In 2003, Osaki proudly retired after 22 years of service in the legislative, executive, and administrative branches of city government for the City and County of San Francisco.

No matter how busy she was with work, volunteering, or raising her children, she played poker every month with the same group of women for over 50 years. She enjoyed watching the San Francisco Giants and 49ers and Golden State Warriors, playing mahjong, researching her family ancestry, and taking cruises. She loved growing orchids, looked forward to the Feinstein staff reunions, talking to the women at the dog park, and the annual family vacations to Donner Lake.

A lifelong Democrat, while on hospice care she wanted to stay alive long enough to witness President Trump’s defeat and Kamala Harris’ inauguration as vice president. She achieved that dream, passing away ten days later.
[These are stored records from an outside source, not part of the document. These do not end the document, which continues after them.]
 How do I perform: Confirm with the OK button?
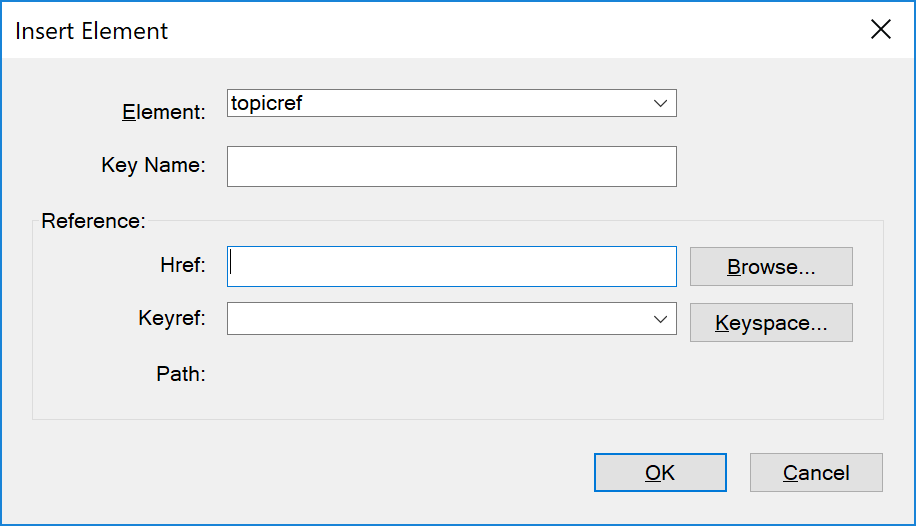coord(660,473)
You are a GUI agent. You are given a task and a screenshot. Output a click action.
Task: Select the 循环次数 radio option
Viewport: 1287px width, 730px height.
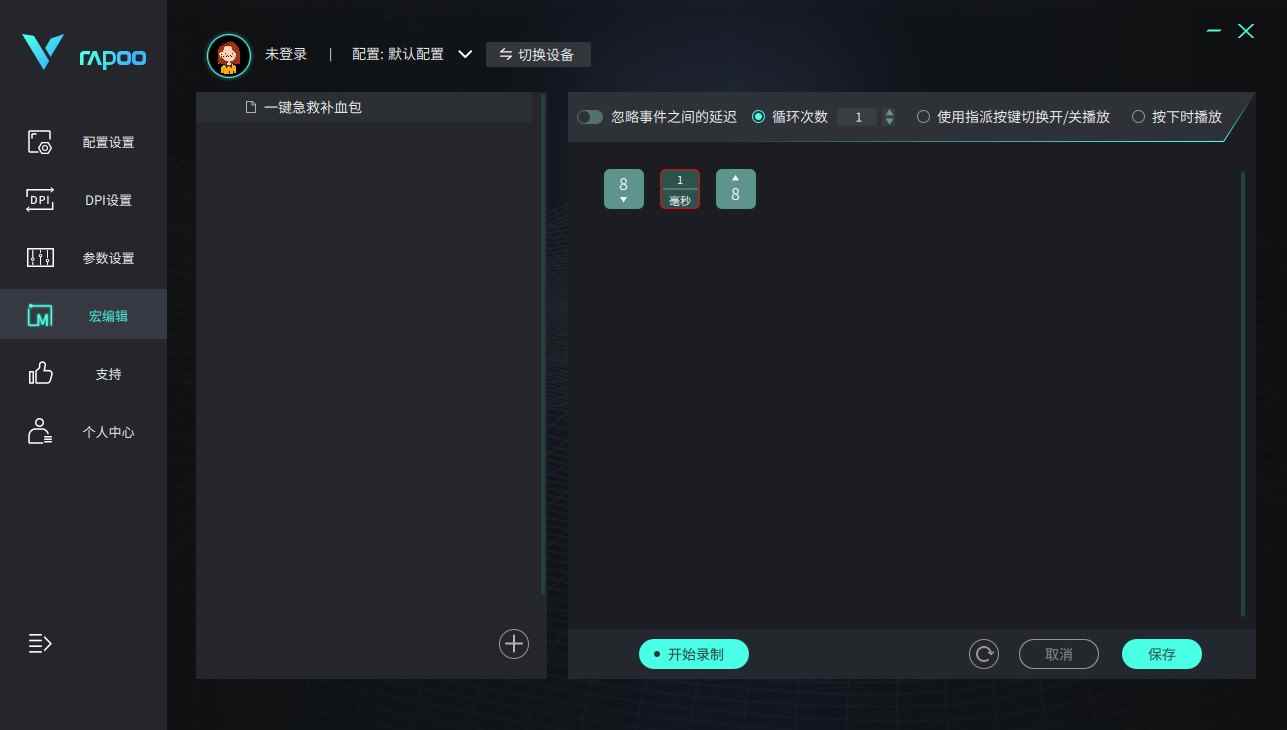pyautogui.click(x=758, y=117)
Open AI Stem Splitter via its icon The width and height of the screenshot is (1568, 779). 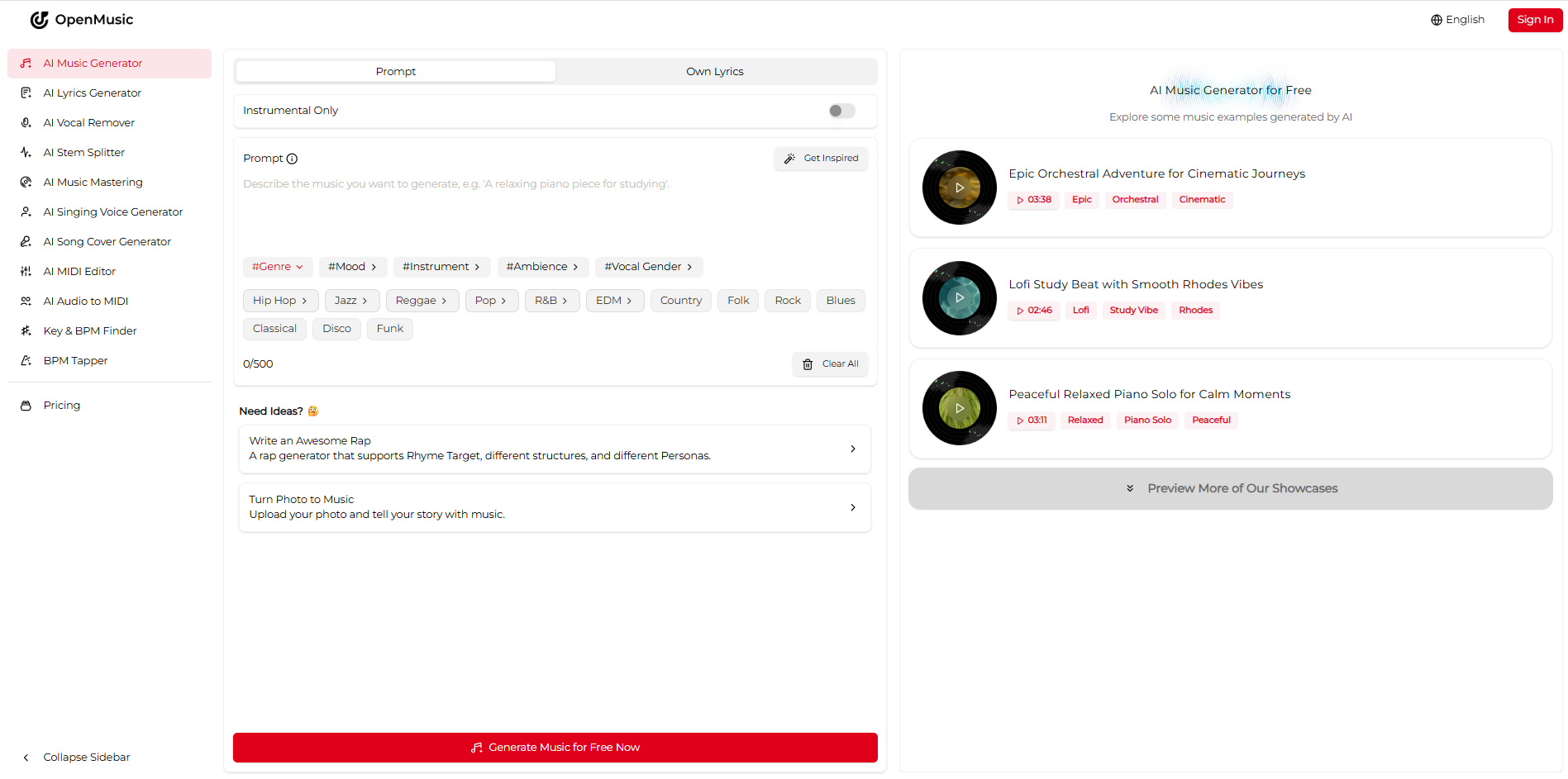(x=26, y=152)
Osaki, a breast and colon cancer survivor, was predeceased by all her brothers and sisters, Masaru (Buzz), Haruko (Herky), Kenji, Satoru (passed away at age 2), and Yoshiye (Yo). Her husband Wayne passed away in 2015. She leaves behind four sons, Glenn, Paul, Dean (Diane), and Jon (Julie), and three grandchildren, Shannon, Mika, and Lee.

A virtual celebration of life service was held for family and friends on March 6. In lieu of flowers, donations can be made in her memory to the Japanese Cultural and Community of Northern California or the Japanese Community Youth Council.